## Work instruction
From the entries below, retype only the lines from the one with "Given: Tap the" through the one with "The image size", exactly as written.

## Supplied material
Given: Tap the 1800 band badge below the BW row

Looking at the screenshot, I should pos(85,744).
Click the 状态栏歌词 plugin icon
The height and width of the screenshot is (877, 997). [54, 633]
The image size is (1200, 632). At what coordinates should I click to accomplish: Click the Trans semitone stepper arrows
--
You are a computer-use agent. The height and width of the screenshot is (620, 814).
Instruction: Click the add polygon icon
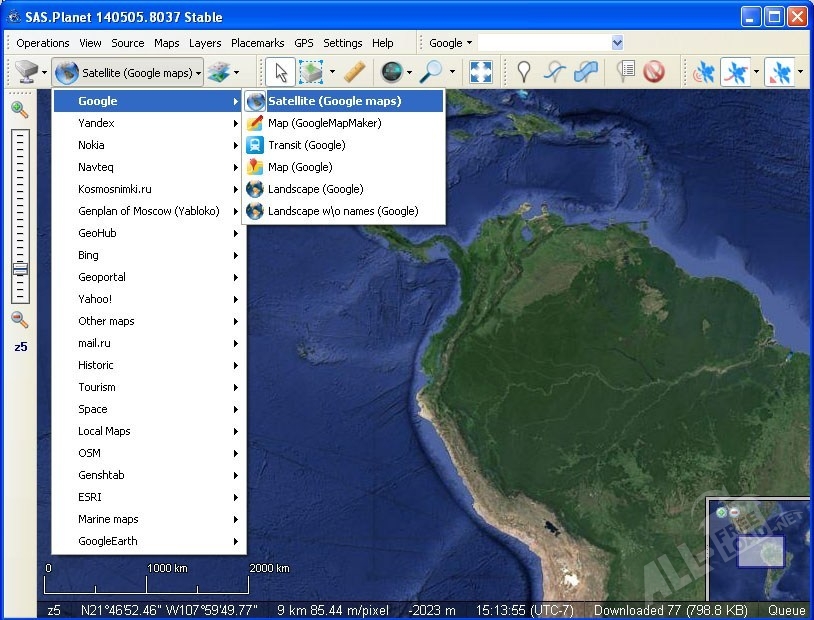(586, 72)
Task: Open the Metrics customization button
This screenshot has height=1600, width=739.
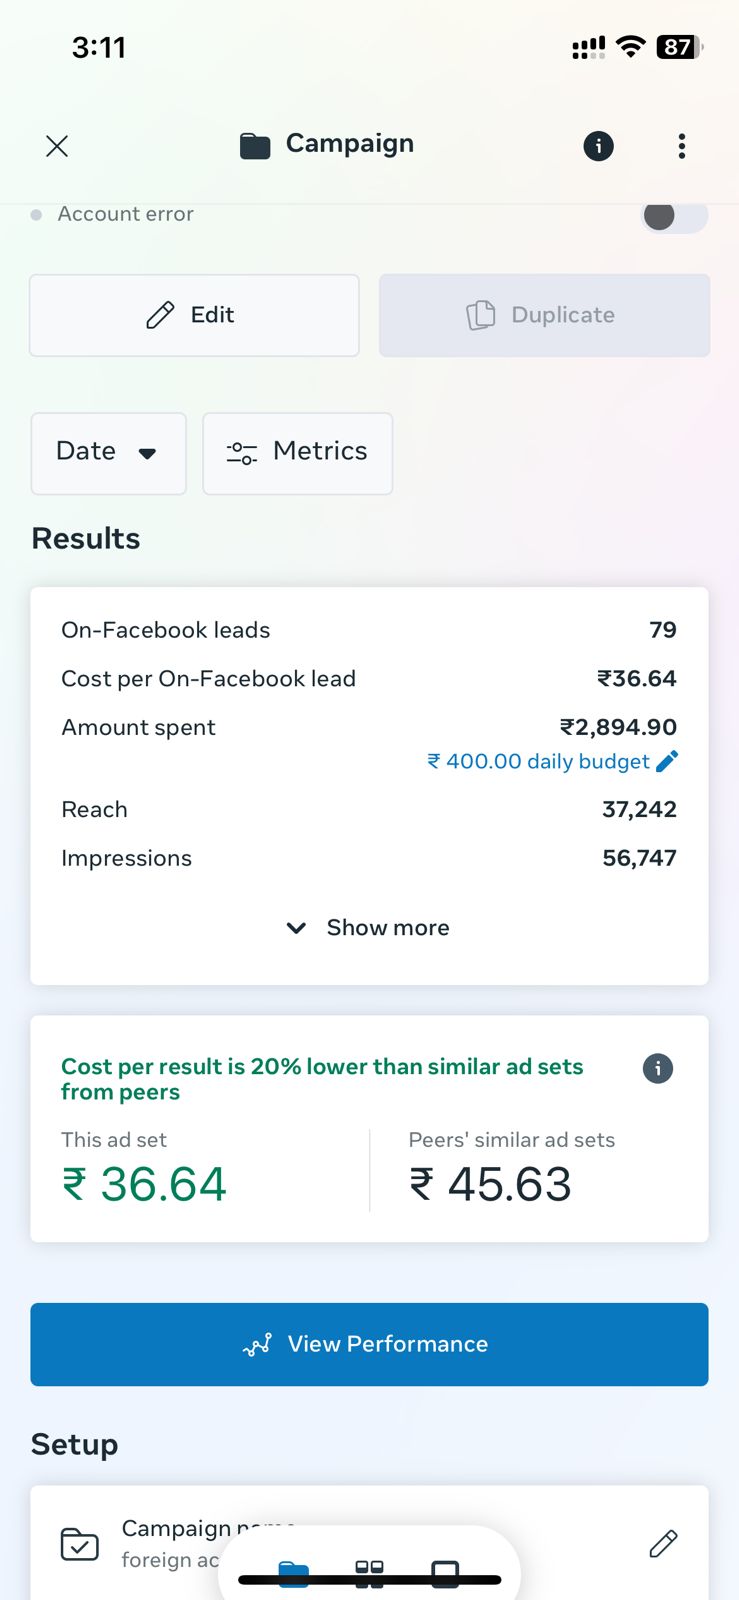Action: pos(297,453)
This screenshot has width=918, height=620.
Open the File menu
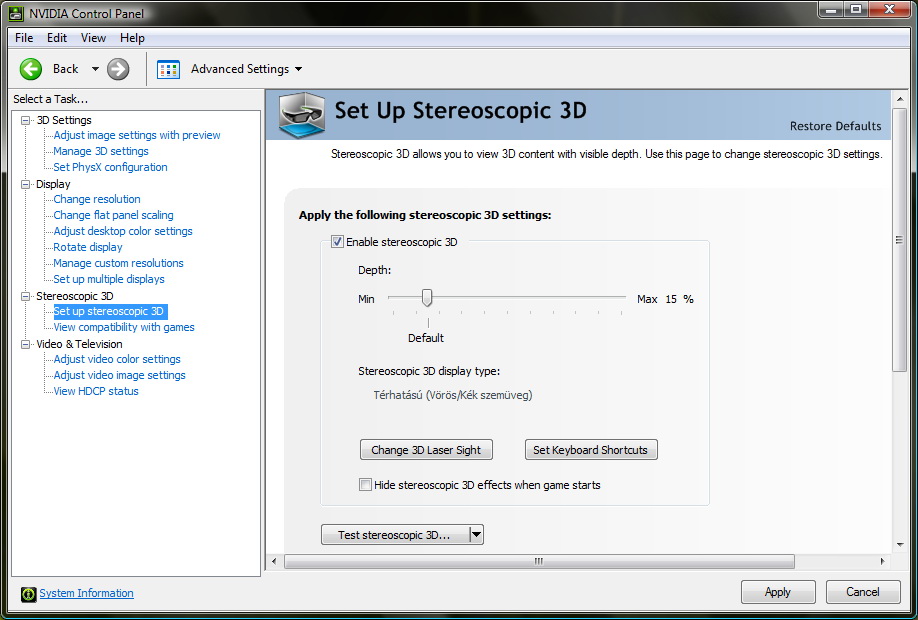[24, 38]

## Reply to the exercise
Given: Tap the 1800 band badge below the BW row

Looking at the screenshot, I should pos(85,744).
Click the 状态栏歌词 plugin icon
The height and width of the screenshot is (877, 997). [54, 633]
The image size is (1200, 632). At what coordinates should I click to accomplish: Click the Trans semitone stepper arrows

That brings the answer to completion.